In a daze, I still remember to protect the key parts, so I pulled the fourth magazine to cover it. When I woke up, I saw a shopping guide magazine that said, "30% off!" " Faint again.
6,
Hey, learning is too difficult! Make tofu! Tofu is the safest; The hard thing to do is dried tofu! Thin is tofu brain! Thin is tofu skin! No, soybean milk! If you can't sell it, you can still sell it as stinky tofu-
7,
Long time no see, old classmate. What's your annual salary now? B: Three million. A: Is there 200,000 to 300,000 that month? Yes, this is the basic salary. A: Not bad. What do you do? B: Dreaming.
8,
After an 80-year-old man married a 20-year-old girl, his friend said, "Poor girl. You can be her grandfather. " The old man was very dissatisfied: "I am more wronged. Her grandfather is two years younger than me, but I have to pretend to be a grandson! " "
9,
What is the biggest difference between men and women? Answer: "Less than the last one, but more than the next one"!
10,
The old couple went to take pictures, and the photographer asked, "Do you want to measure light, backlight or full light?" Grandpa said shyly, "I don't care." Can you leave a pair of underwear for your aunt? "
Dear friends, it is not easy to find some good jokes. If you think it's funny, stick to it!
After reading this post, I feel good and top-notch. There is no doubt that my jokes are high, my IQ is high, my life is happy and I am healthy!
Don't say anything
1 1, the women's bathroom caught fire, and the people inside were in a mess, running around naked, only to see a large group of glistening people in the street. An old man shouted "Cover it up quickly", and the naked woman suddenly woke up, but there were three important parts on her body, and she was at a loss and at a loss. At this time, the old man shouted again: "Just cover your face, it's the same below!"

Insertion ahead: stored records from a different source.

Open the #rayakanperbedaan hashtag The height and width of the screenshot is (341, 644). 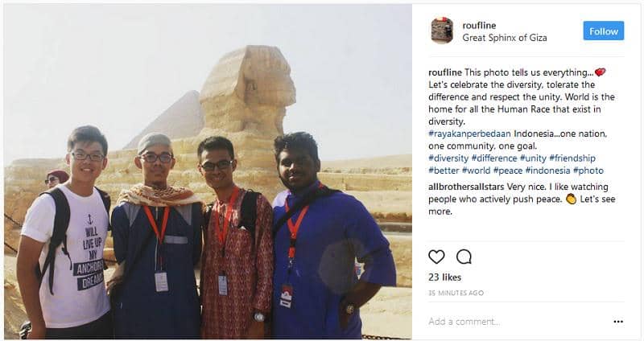click(x=469, y=134)
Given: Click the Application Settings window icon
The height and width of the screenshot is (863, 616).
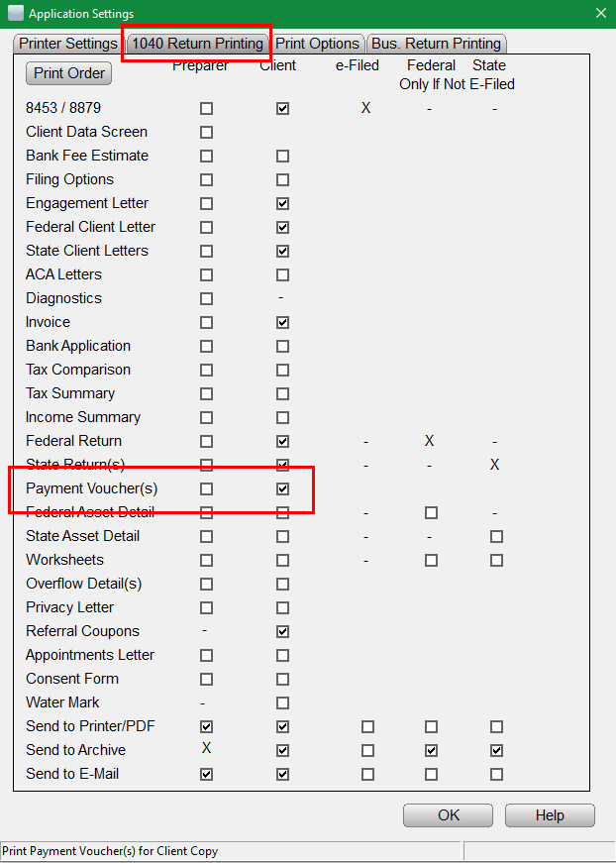Looking at the screenshot, I should [x=15, y=14].

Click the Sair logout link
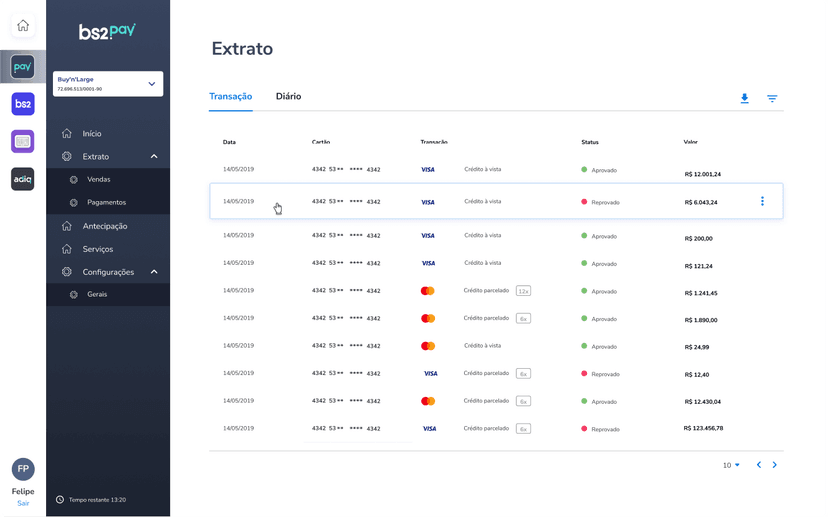pos(23,503)
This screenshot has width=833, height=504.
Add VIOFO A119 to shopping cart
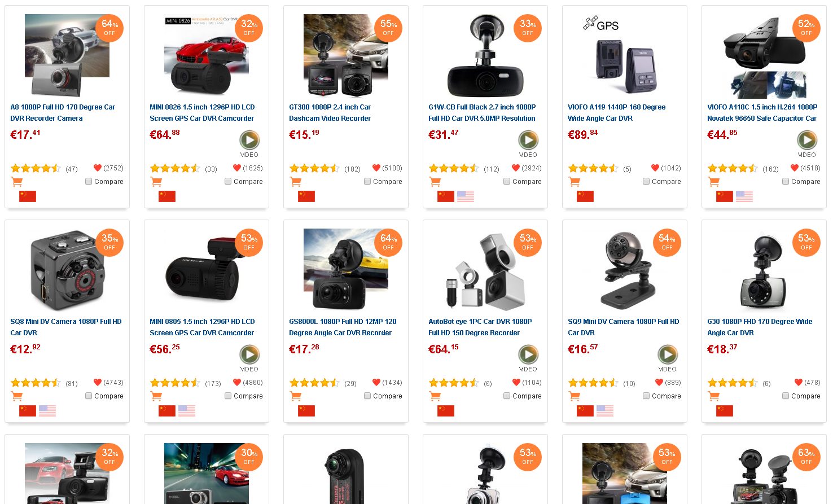[x=575, y=182]
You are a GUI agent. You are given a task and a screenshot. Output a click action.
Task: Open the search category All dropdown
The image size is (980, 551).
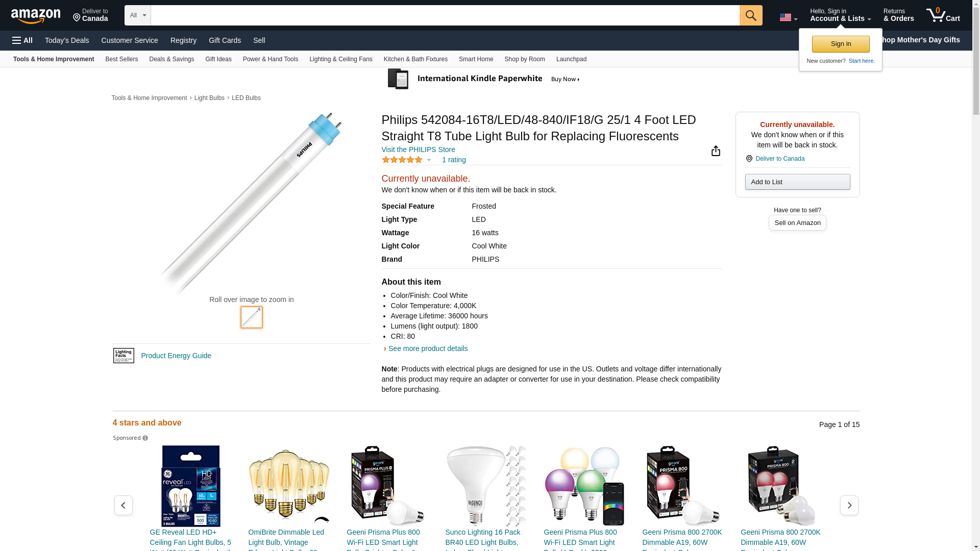coord(138,15)
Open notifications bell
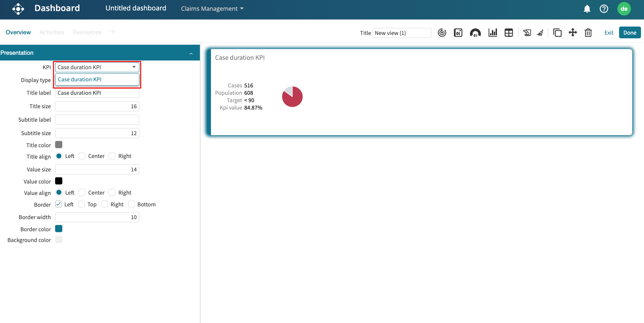 tap(587, 9)
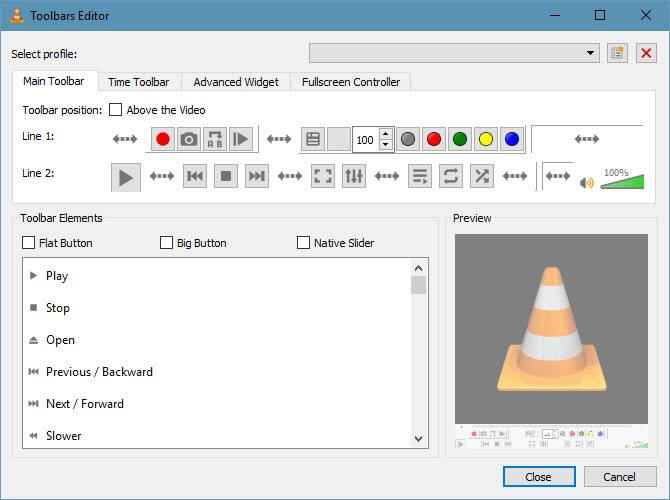Select the loop repeat icon in Line 2
The width and height of the screenshot is (670, 500).
point(451,176)
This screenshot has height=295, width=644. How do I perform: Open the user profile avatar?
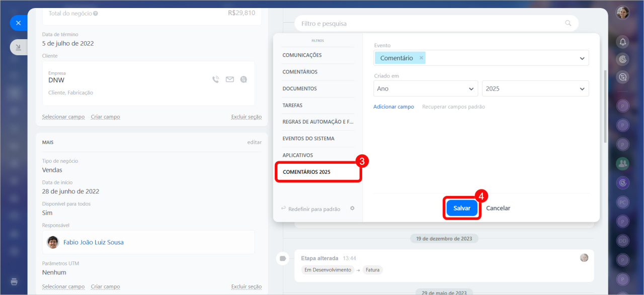click(623, 13)
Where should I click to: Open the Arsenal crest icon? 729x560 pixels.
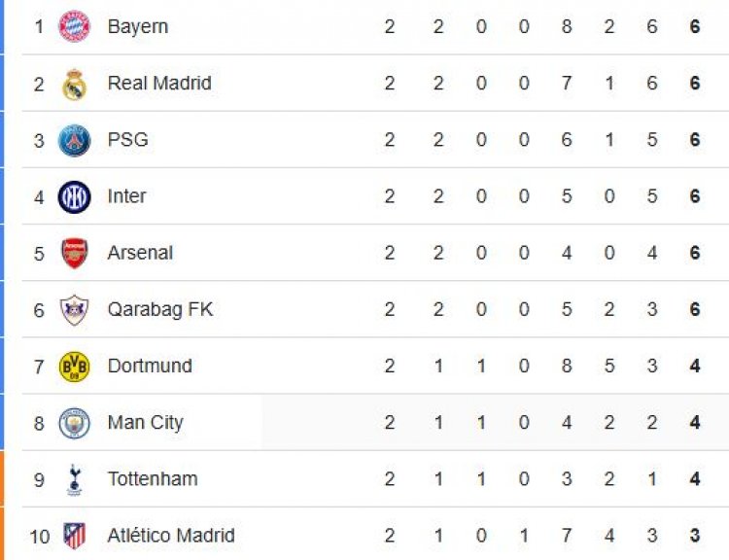point(75,253)
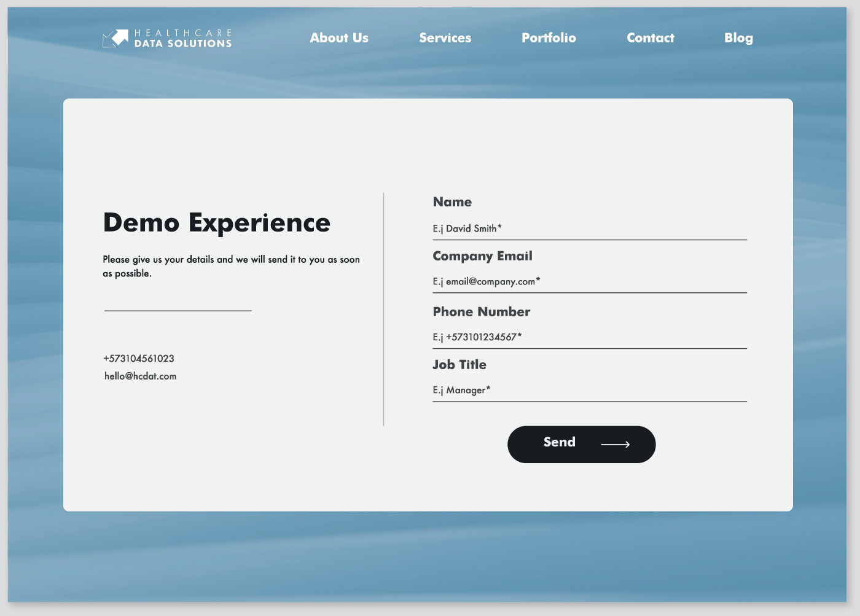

12, Tang Priest and his disciples went to the Western Heaven to learn Buddhist scriptures. The Tang Priest wanted to take a shortcut, so he asked Wukong. Wukong replied: the plane is much faster than Bai, and Zhu Bajie hinted that Shenzhou VI was faster. Then Friar Sand took out four bullet train tickets: "Master heard that this thing can take you to the Western Heaven at once." Seeing that Master was puzzled, Pig suggested, Believe it or not, I finally got on the Western Heaven Expressway, and the Tang Priest could not help but sigh:
13,
The couple divorced for their children, and the wife confidently said, "Everything in my stomach is mine!" " "The husband said," joke! This is complete nonsense. Can the money withdrawn from the ATM go to the ATM? No one inserted the card! ?
14, a certain gentleman is addicted to alcohol and lives a life of "drinking and sleeping for half a day" all day. One day, a man asked him why he always drinks. He said, "I can only sleep peacefully after drinking wine." The man asked him why he always loves to sleep, and he confidently said, "I don't even think about drinking before going to bed."
15, Jane Zhang said: "Fans who worship me say my idol is English."
He Jie said: "My fans say my idol is Jay."
Said: "fans who worship me say: my idol is constant."
Chris Lee said: "You talk, I walked first.